Izzy Lepone 25 April 2025

Councils could be forbidden from using destructive pesticides in parks

Councils could be forbidden from using destructive pesticides in parks image
© Virrage Images / Shutterstock.com.

MPs will today debate a proposal that could see the use of 'toxic' weedkillers by councils banned.

MP and former Green Party leader Sian Berry has brought The Plant Protection Products (Prohibition on Public Sector Use) Bill to Parliament, with a view to implement a ‘ban on biodiversity-destroying pesticide use in urban areas’, effective from the year 2028.

The Bill was proposed with the aim of prohibiting the use of certain weed destroying chemicals in public spaces, effective from the year 2028.

Ms Berry told The Daily Mail the Green Party aims to ensure that ‘at the very least, local authorities, town and cities don't use the really bleakly effective and quite toxic chemical glyphosate’.

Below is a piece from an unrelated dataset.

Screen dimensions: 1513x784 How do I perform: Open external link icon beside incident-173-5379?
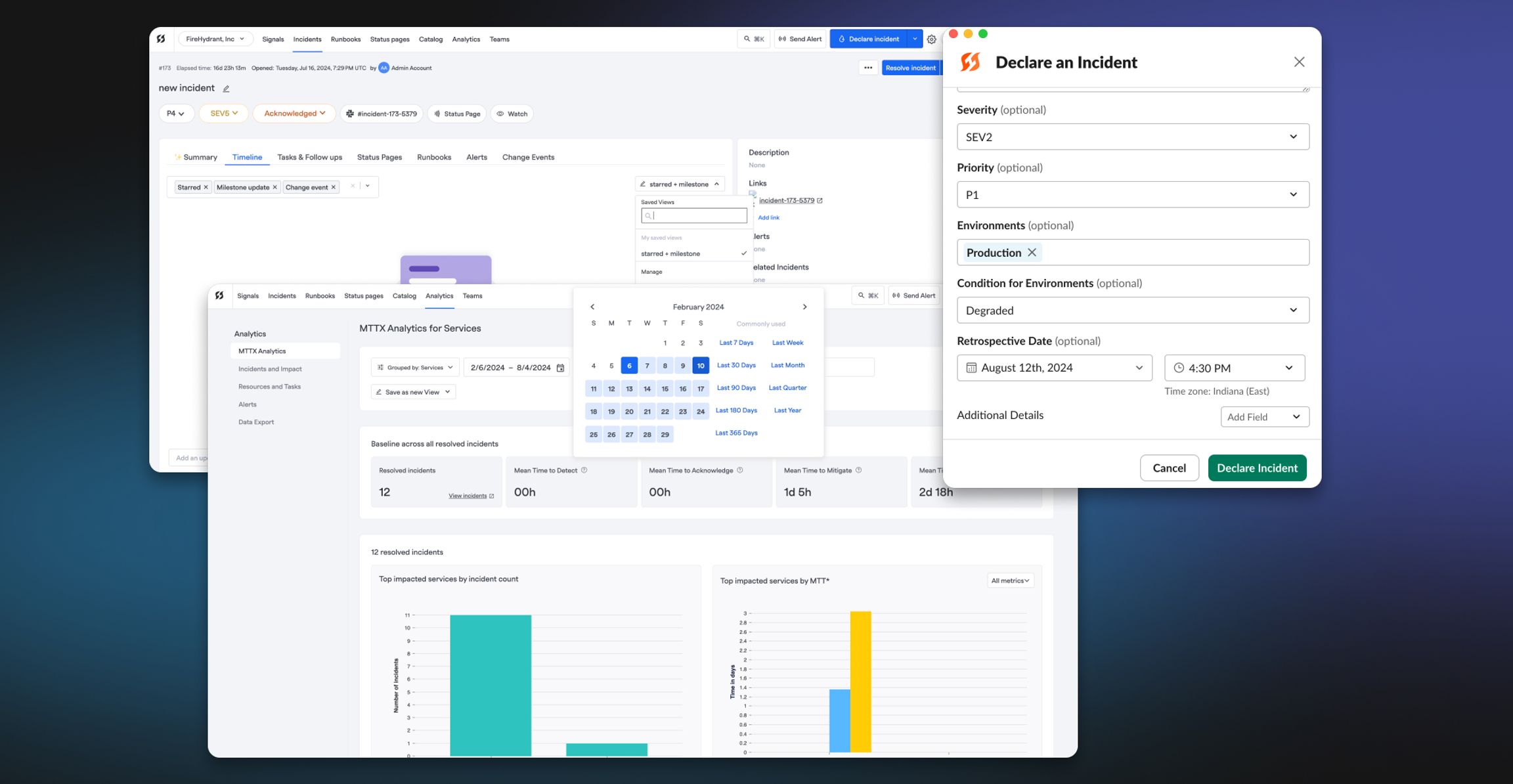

She added: ‘it's going to have a really dramatic effect on the biodiversity of streets and parks and council estates and other areas that local authorities manage’.

Pesticide Action Network UK identifies glyphosate as a widely accessible chemical that can be purchased in supermarkets or garden centres. Despite being categorised as ‘probably carcinogenic’ by the World Health Organization in 2015, the herbicide is still commonly used across agricultural and public sectors, to the detriment of both the environment and local communities.